Как это ни удивительно, война против Корлеоне, в которой он чуть было не победил, не принесла ему заслуженных лавров. Все знали, что его сила исходила вначале от Солоццо, а потом от семейства – Барзини. Кроме того, он так и не добился окончательной победы. Будь его действия немного эффективнее, можно было избежать всех этих бед. Смерть дона Корлеоне означала бы конец войне.
Дон Корлеоне и он потеряли в этой войне сыновей и поэтому естественно было, что они поздоровались легким кивком головы. Дон Корлеоне находился в центре внимания, и присутствующие пытались обнаружить в нем следы слабости, оставленные ранами и поражением в войне. Все задавались вопросом, почему дон Корлеоне после смерти сына ищет мира. Это было явным признанием поражения и неизбежно должно было привести к дальнейшему ослаблению его семейства.
Все приветствовали друг друга, выпили по рюмочке, но прошло почти полчаса, пока дон Корлеоне занял свое место возле стола из орехового дерева. Хаген, стараясь не выделяться, присел позади дона несколько левее. Это было знаком, что остальные доны могут занять свои места у стола. Консильори сели позади своих донов, но достаточно близко, чтобы в случае необходимости помочь советом.
Первым выступал дон Корлеоне. Он говорил, будто ничего не случилось, будто его не ранили и Сантино не был убит, будто империя его не была разрушена, а семья рассеяна – Фредо на Западе, во владениях Молинари, Майкл в Сицилии. Он говорил на сицилийском наречии.

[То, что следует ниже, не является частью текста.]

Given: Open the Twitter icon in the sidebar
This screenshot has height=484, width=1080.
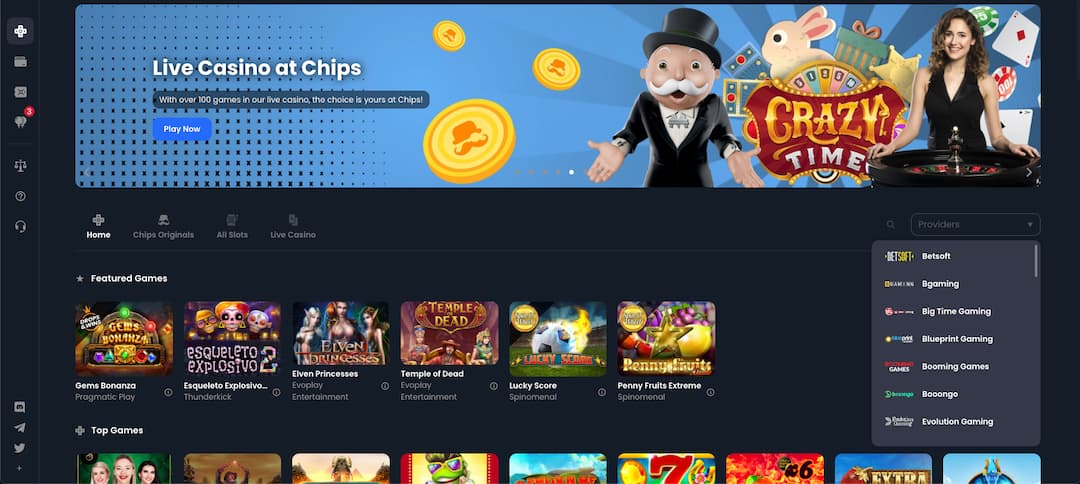Looking at the screenshot, I should [x=19, y=448].
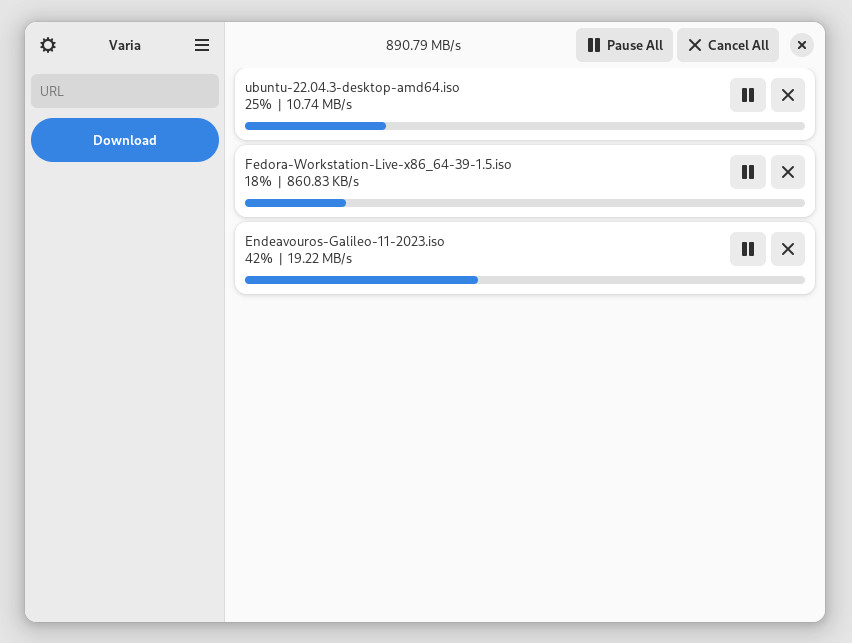Click the ubuntu download progress bar
852x643 pixels.
[x=525, y=126]
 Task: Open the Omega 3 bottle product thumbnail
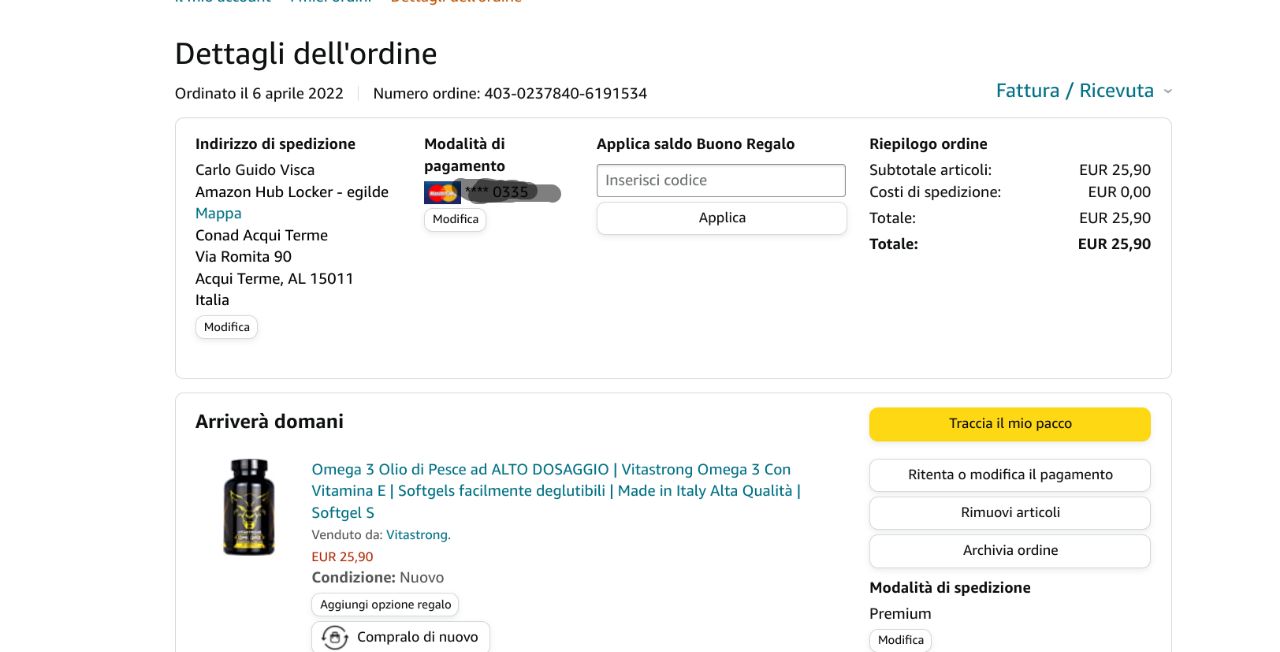point(248,507)
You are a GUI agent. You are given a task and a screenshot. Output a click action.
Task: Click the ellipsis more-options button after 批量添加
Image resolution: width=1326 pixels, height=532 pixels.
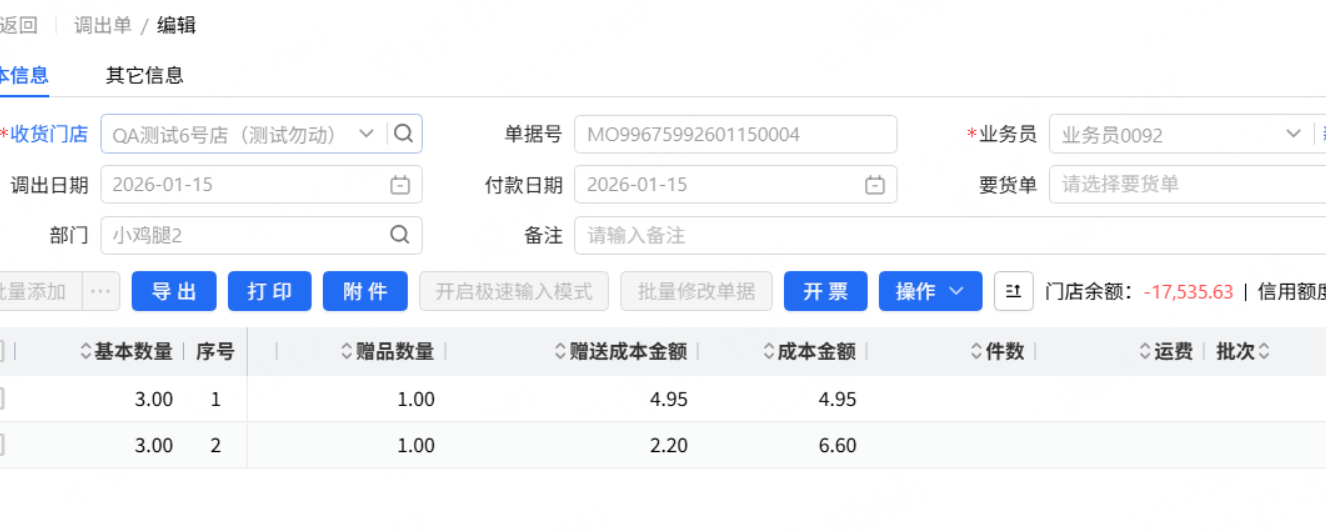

– Я хочу поблагодарить вас всех за ваш приход, – сказал он. – Я вижу в этом оказанную лично мне услугу и с этого момента я должник каждого из вас. Первым делом должен сказать, что я пришел сюда не для того, чтобы спорить и убеждать. Я хочу посоветоваться с вами и найти способ расстаться друзьями. Даю вам свое слово, а некоторым из вас хорошо известно, что значит мое слово. Впрочем, мы все здесь уважаемые люди, а не адвокаты, которые должны давать друг другу гарантии.
Он остановился. Никто не разговаривал. Часть присутствующих курила сигары, остальные занялись спиртными напитками. Все здесь были хорошими и терпеливыми слушателями. Была у них еще одна общая черта: это были те редкие люди, что отказались принять власть организованного общества, отказались подчиняться. Никакая сила, никакие угрозы не могли их согнуть. С помощью убийств стояли они на страже своей свободной воли. Только смерть могла их заставить сдаться.